The lobotomy was designed to cut tissue connecting the prefrontal cortex to the thalamus. Since transorbital lobotomies are not guided or visualized if any way, they’re basically cutting blind into brain tissue.
It should be obvious why a tiny slip could have drastically different outcomes for differing patients. They’re slicing the brain, and can’t see where they’re slicing.
Typically, an ice pick (or instrument very closely resembling one) was hammered just between your eye and nose until it pierced through the skull. Once past a certain point, the surgeon would sweep the pick across the prefrontal cortex region (the area almost directly behind your forehead) and essentially cut off all tissue connections with that part of your brain and the rest of it.
The prefrontal cortex is where it was decided that mental and psychiatric disorders presented. By severing that connection it allowed the patient to lose the ‘crazy’ part of their brain.
The procedure did have several successful outcomes in the beginning and was rapidly adapted as good science. Patients with severe disorders were immediately well behaved and civilized people again.
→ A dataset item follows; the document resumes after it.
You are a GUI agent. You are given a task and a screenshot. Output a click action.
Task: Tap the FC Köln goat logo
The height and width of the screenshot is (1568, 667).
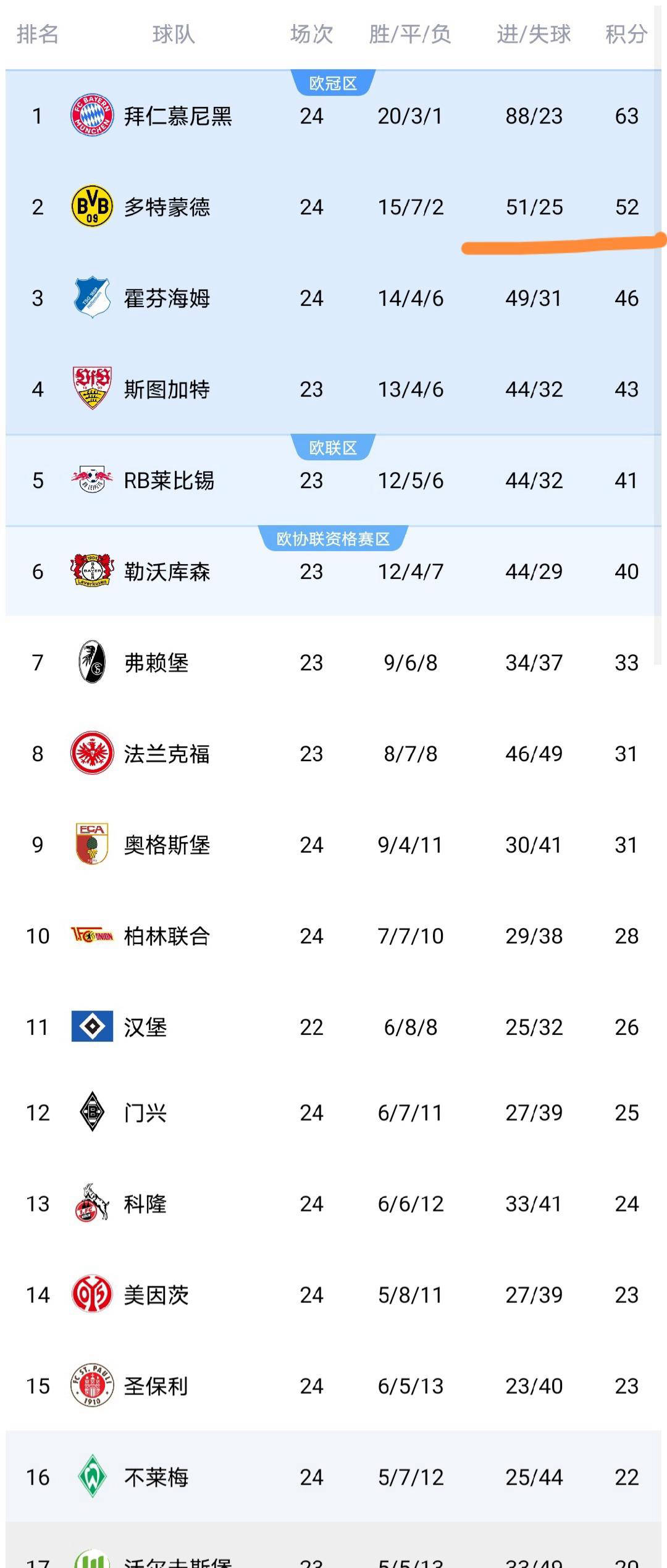tap(92, 1203)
Mental hospitals began to perform the procedures in mass, often without patient or family consent and with little proper pre-surgical analysis. It resulted in many people becoming brain dead and losing significant brain function as not all brain disorders lie within the prefrontal cortex. Rather significant cognitive function does.
The practice of lobotomy was deeply divisive in the field of psychiatry. Many doctors regarded it as risky and ineffective and it was banned at many psychiatric hospitals, including the home hospital of Walter Freeman.
The "Ideal Result"
But more importantly, while modern psychosurgery can effectively treat some psychological disorders, lobotomies didn’t “cure” anybody. So were so many performed? The late medical historian Jack Pressman explained it best by saying (I’m paraphrasing here) that lobotomies transformed people into individuals who were physiologically and psychologically different than they had been before and that those changes were then interpreted as being a “true medical benefit”. Nobody was cured with a lobotomy. They just became psychologically different people and that that met treatment goals enough to be considered a win, or at least neutral.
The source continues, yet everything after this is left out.